WORK ITEM: Reproduce each record verbatim, images excluded.

::: DATA :::

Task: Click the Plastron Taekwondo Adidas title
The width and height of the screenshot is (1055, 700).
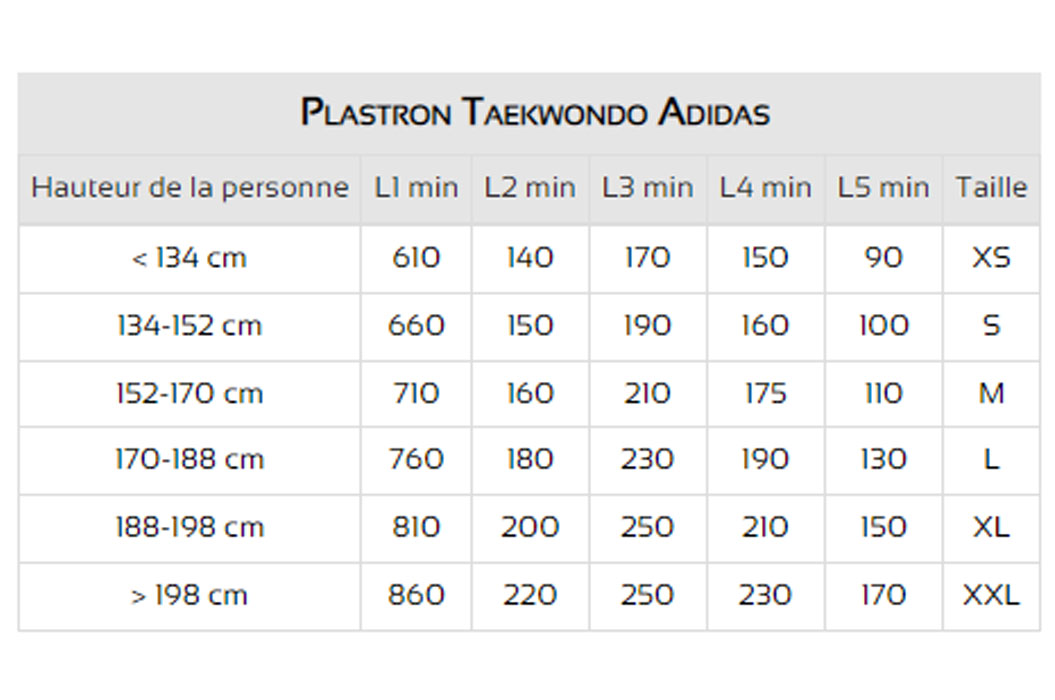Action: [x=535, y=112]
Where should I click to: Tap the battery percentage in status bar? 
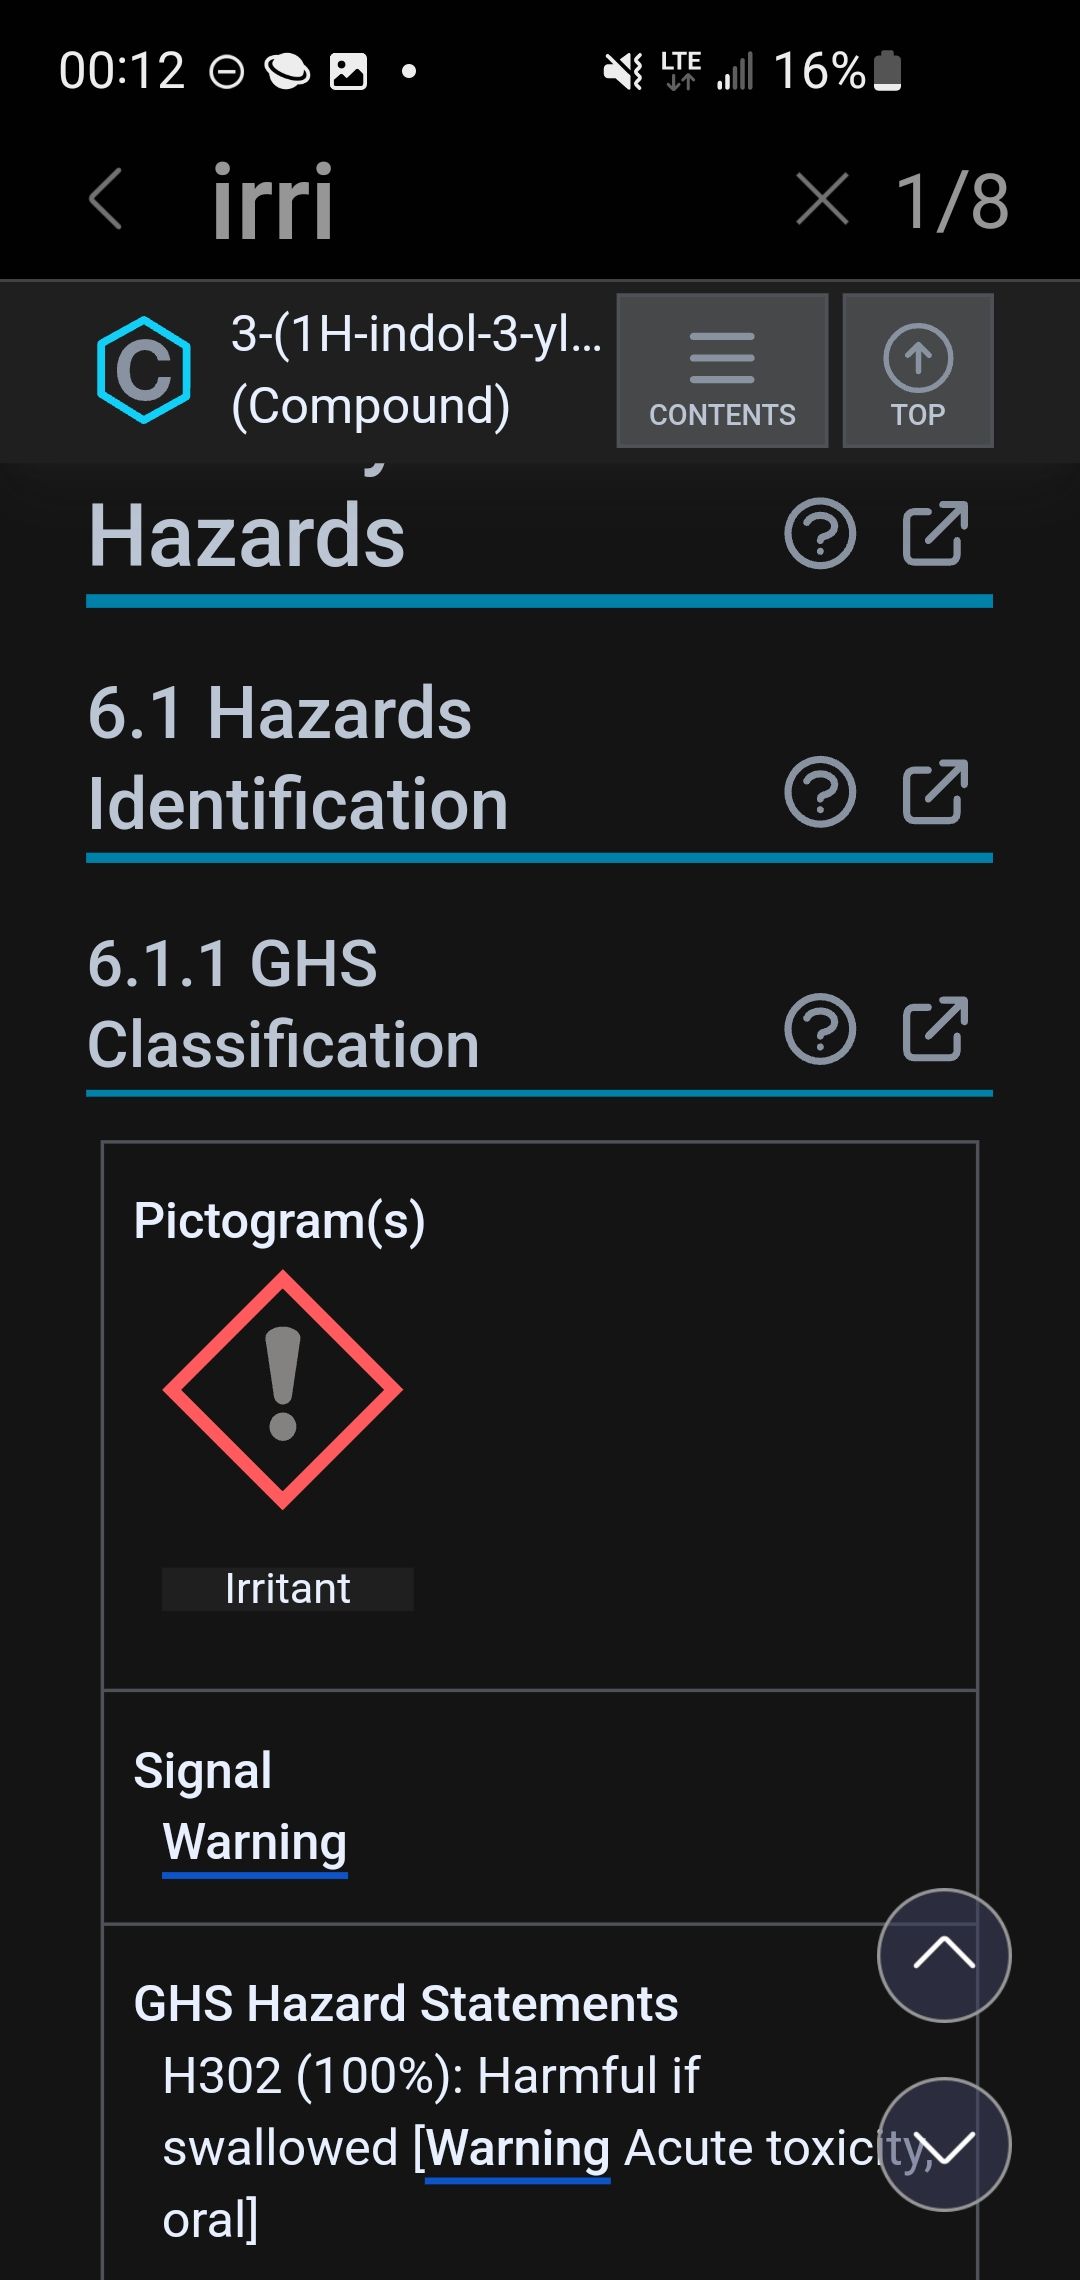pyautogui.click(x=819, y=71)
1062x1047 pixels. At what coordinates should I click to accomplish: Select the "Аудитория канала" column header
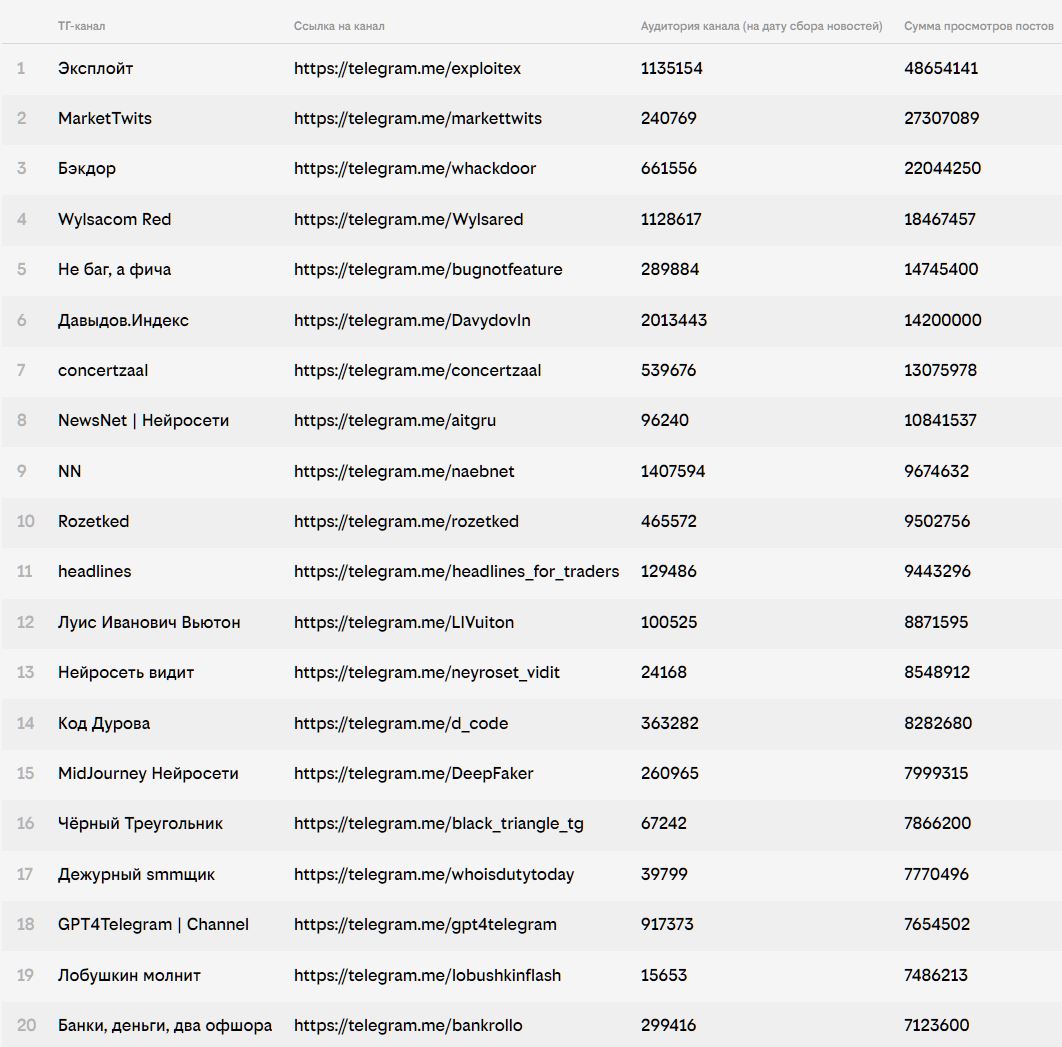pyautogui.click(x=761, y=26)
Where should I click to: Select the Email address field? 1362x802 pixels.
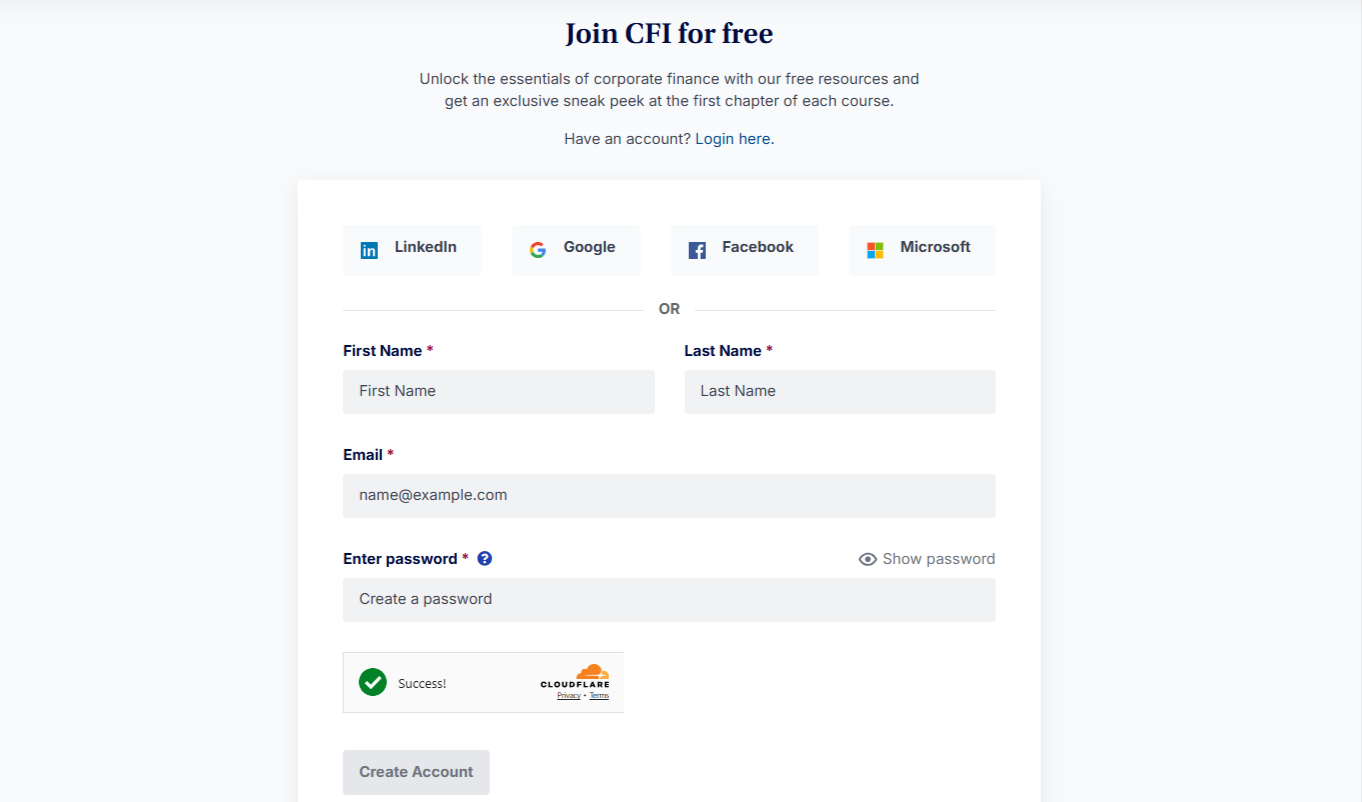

:::

COMPLETED TASK:
Task: Click the Plastron Taekwondo Adidas title
The width and height of the screenshot is (1055, 700).
Action: [x=535, y=112]
Where should I click to: Tap the battery percentage in status bar? 
pyautogui.click(x=819, y=71)
1062x1047 pixels. At what coordinates should I click to accomplish: Select the "Аудитория канала" column header
pyautogui.click(x=761, y=26)
Where should I click to: Select the Email address field? 1362x802 pixels.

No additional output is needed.